__WORK TO BE COMPLETED__
Pull out of the data below the stretch of lines bounded by the one containing "Apps (431, 1484)" and the one containing "[nur gr. L]", both bounds included, unchanged.

*** SUPPLIED MATERIAL

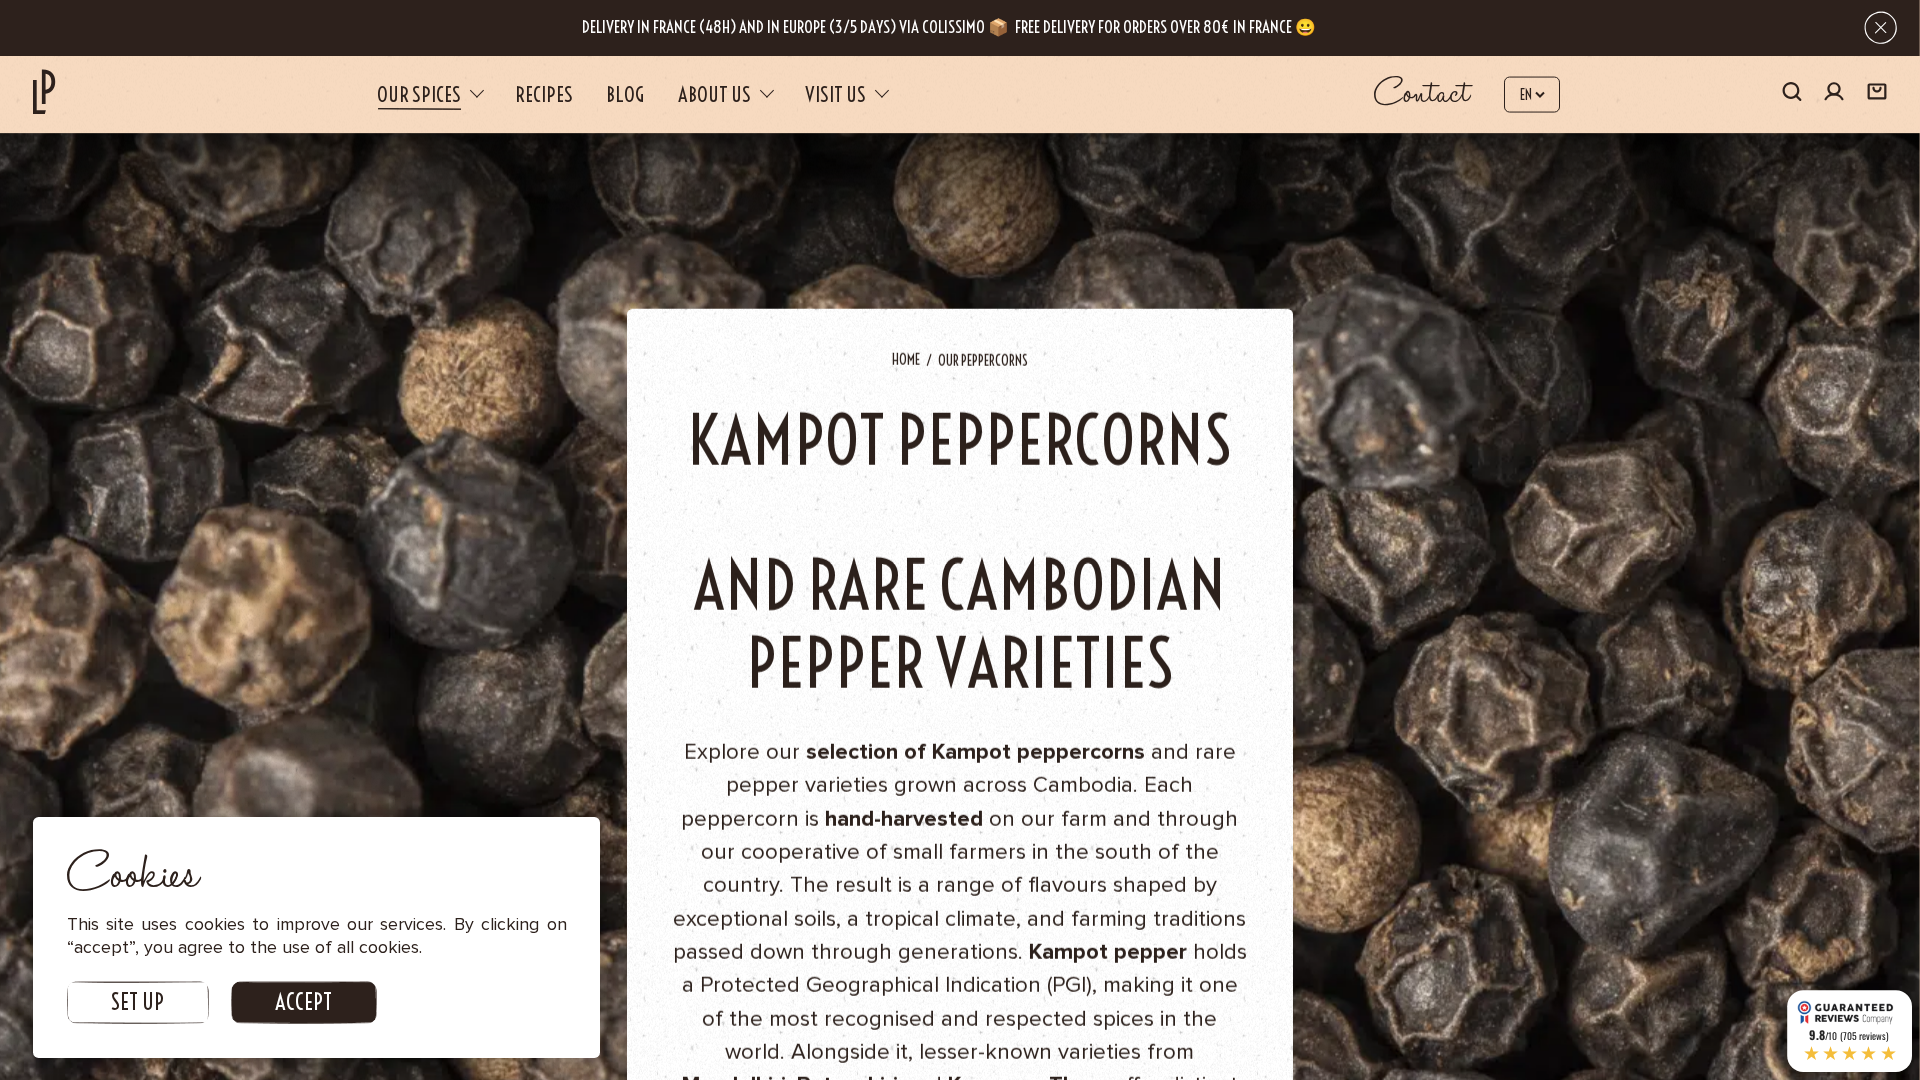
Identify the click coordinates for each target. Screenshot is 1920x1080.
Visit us (835, 94)
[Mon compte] (1834, 94)
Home (906, 360)
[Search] (1792, 94)
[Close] (1880, 27)
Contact (1422, 94)
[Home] (44, 91)
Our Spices (419, 94)
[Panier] (1877, 94)
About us (714, 94)
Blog (625, 94)
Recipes (544, 94)
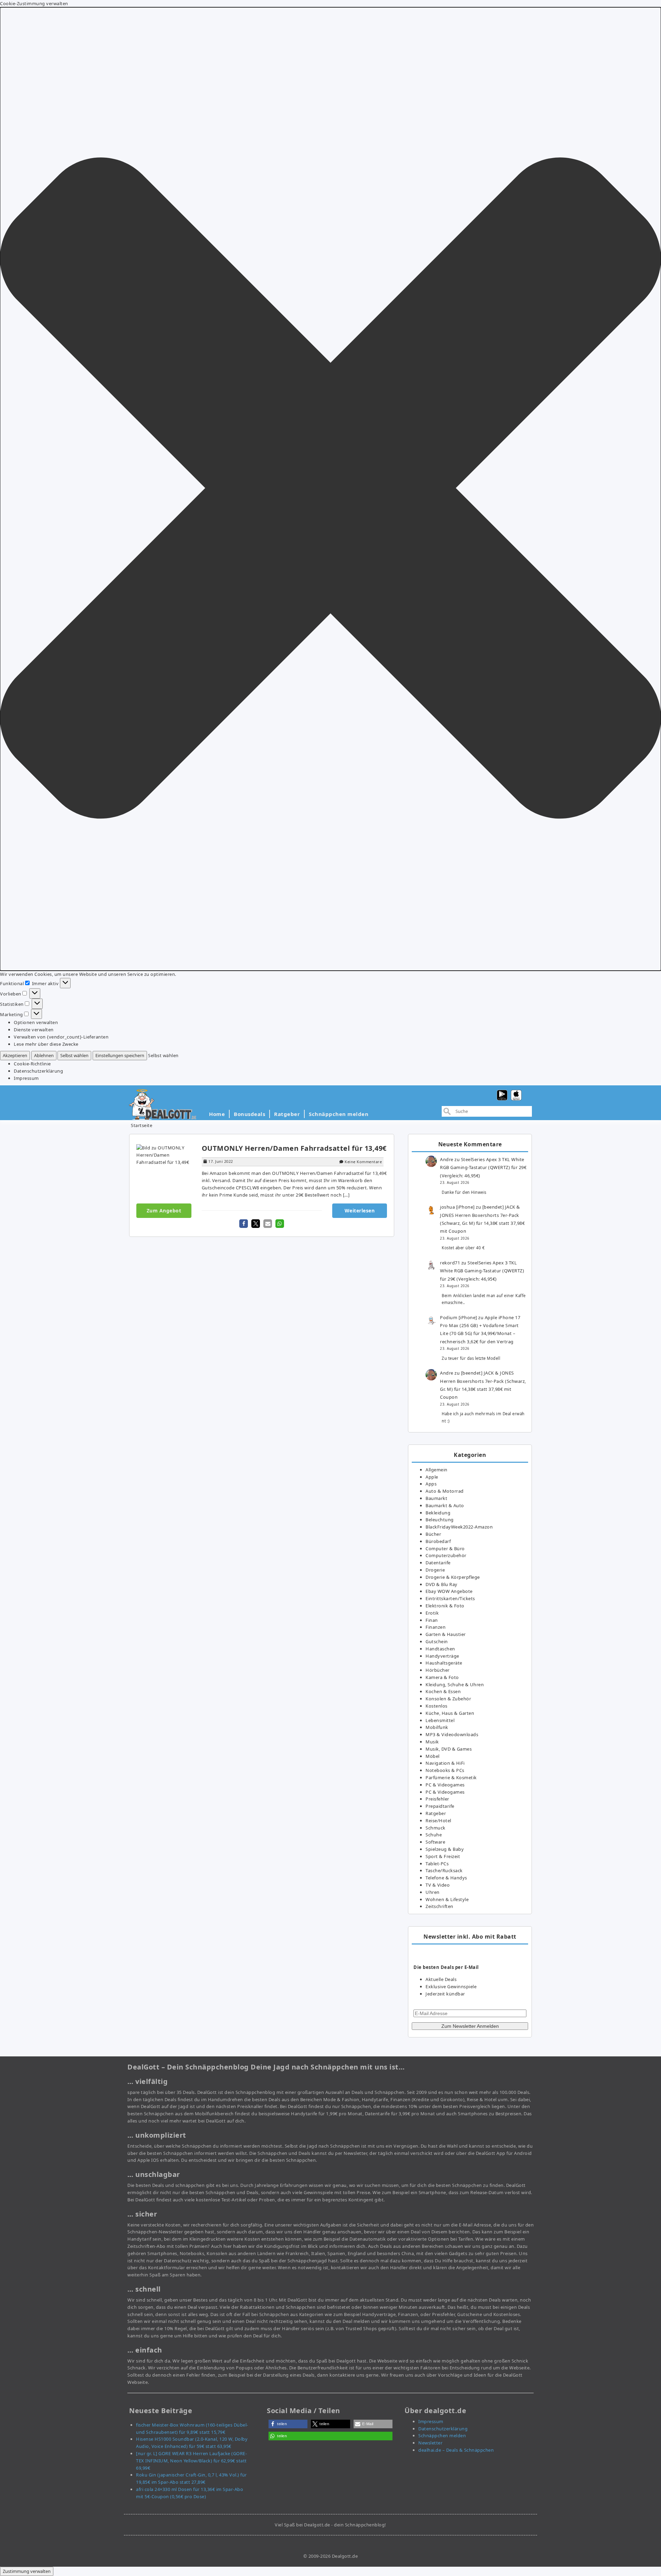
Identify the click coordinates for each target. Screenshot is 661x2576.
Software (435, 1842)
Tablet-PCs (437, 1863)
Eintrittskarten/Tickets (450, 1598)
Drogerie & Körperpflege (453, 1577)
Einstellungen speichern (119, 1055)
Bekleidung (438, 1513)
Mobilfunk (437, 1727)
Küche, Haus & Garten (450, 1713)
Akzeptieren (15, 1055)
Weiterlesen (360, 1210)
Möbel (433, 1756)
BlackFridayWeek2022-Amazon (459, 1527)
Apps (431, 1484)
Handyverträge (442, 1656)
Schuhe (434, 1835)
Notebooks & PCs (445, 1770)
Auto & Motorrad (445, 1491)
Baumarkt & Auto (445, 1505)
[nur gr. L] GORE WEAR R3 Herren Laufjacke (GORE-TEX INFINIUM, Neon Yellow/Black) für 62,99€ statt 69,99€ (191, 2460)
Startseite (141, 1125)
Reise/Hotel (438, 1820)
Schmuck (435, 1828)
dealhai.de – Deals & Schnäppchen (456, 2450)
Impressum (26, 1078)
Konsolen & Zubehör (448, 1699)
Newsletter (430, 2443)
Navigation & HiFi (445, 1763)
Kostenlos (437, 1706)
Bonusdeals (249, 1113)
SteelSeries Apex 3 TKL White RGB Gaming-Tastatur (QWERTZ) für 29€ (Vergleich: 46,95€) (483, 1167)
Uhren (433, 1892)
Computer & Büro (445, 1548)
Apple (432, 1477)
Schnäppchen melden (338, 1113)
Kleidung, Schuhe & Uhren (455, 1684)
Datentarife (438, 1563)
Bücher (433, 1534)
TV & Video (438, 1885)
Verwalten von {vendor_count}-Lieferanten (61, 1037)
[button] (330, 489)
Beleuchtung (440, 1519)
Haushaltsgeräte (444, 1663)
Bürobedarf (438, 1541)
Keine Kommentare (363, 1161)
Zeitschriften (439, 1906)
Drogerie (435, 1570)
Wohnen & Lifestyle (447, 1899)
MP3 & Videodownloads (452, 1734)
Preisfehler (437, 1799)
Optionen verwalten (36, 1022)
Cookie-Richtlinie (32, 1064)
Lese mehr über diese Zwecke (46, 1044)
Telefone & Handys (446, 1878)
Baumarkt (436, 1498)
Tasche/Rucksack (444, 1870)
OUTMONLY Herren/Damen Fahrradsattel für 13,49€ (294, 1148)
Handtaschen (440, 1649)
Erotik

******

__SOLUTION TO THE PROBLEM__
Apps (431, 1484)
Handyverträge (442, 1656)
Schuhe (434, 1835)
Notebooks & PCs (445, 1770)
Auto & Motorrad (445, 1491)
Baumarkt & Auto (445, 1505)
[nur gr. L] GORE WEAR R3 Herren Laufjacke (GORE-TEX INFINIUM, Neon Yellow/Black) für 62,99€ statt 69,99€ (191, 2460)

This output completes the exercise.